Arctic Ice Melt Opens Northwest Passage

PARIS (AP) - Arctic ice has shrunk to the lowest level on record, new satellite images show, raising the possibility that the Northwest Passage that eluded famous explorers will become an open shipping lane.

The European Space Agency said nearly 200 satellite photos this month taken together showed an ice-free passage along northern Canada, Alaska and Greenland, and ice retreating to its lowest level since such images were first taken in 1978.

The waters are exposing unexplored resources, and vessels could trim thousands of miles from Europe to Asia by bypassing the Panama Canal. The seasonal ebb and flow of ice levels has already opened up a slim summer window for ships.

Leif Toudal Pedersen, of the Danish National Space Center, said that Arctic ice has shrunk to some 1 million square miles. The previous low was 1.5 million square miles, in 2005.

"The strong reduction in just one year certainly raises flags that the ice (in summer) may disappear much sooner than expected," Pedersen said in an ESA statement posted on its Web site Friday.

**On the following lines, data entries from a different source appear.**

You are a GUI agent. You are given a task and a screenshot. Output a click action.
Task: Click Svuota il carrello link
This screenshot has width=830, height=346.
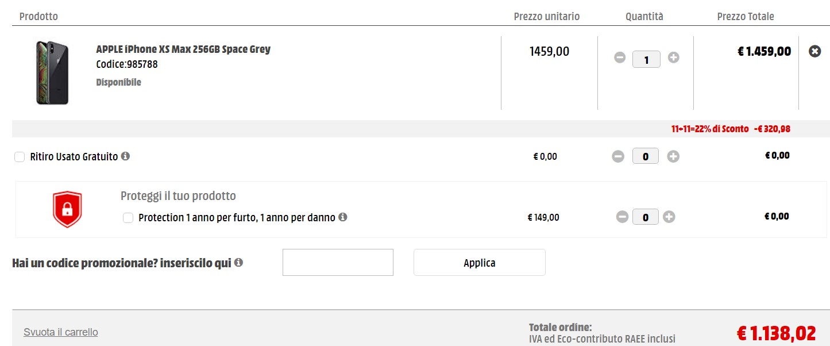(61, 332)
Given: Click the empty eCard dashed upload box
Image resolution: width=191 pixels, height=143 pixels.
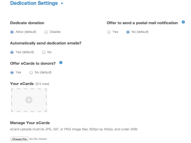Looking at the screenshot, I should [29, 100].
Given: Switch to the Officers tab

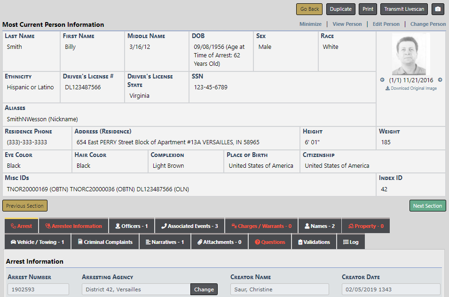Looking at the screenshot, I should (132, 226).
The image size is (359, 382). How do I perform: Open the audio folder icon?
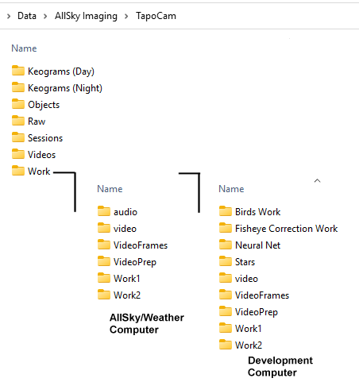pos(103,211)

Pedersen said the extreme retreat this year suggested the passage could fully open sooner than expected - but ESA did not say when that might be. Efforts to contact ESA officials in Paris and Noordwik, the Netherlands, were unsuccessful Saturday.

A U.N. panel on climate change has predicted that polar regions could be virtually free of ice by the summer of 2070 because of rising temperatures and sea ice decline, ESA noted.

Russia, Norway, Denmark, Canada and the United States are among countries in a race to secure rights to the Arctic that heated up last month when Russia sent two small submarines to plant its national flag under the North Pole. A U.S. study has suggested as much as 25 percent of the world's undiscovered oil and gas could be hidden in the area.

Environmentalists fear increased maritime traffic and efforts to tap natural resources in the area could one day lead to oil spills and harm regional wildlife.

Until now, the passage has been expected to remain closed even during reduced ice cover by multiyear ice pack - sea ice that remains through one or more summers, ESA said.

Researcher Claes Ragner of Norway's Fridtjof Nansen Institute, which works on Arctic environmental and political issues, said for now, the new opening has only symbolic meaning for the future of sea transport.

"Routes between Scandinavia and Japan could be almost halved, and a stable and reliable route would mean a lot to certain regions," he said by phone. But even if the passage is opening up and polar ice continues to melt, it will take years for such routes to be regular, he said.

"It won't be ice-free all year around and it won't be a stable route all year," Ragner said. "The greatest wish for sea transportation is streamlined and stable routes."

"Shorter transport routes means less pollution if you can ship products from A to B on the shortest route," he said, "but the fact that the polar ice is melting away is not good for the world in that we're losing the Arctic and the animal life there."

The opening observed this week was not the most direct waterway, ESA said. That would be through northern Canada along the coast of Siberia, which remains partially blocked.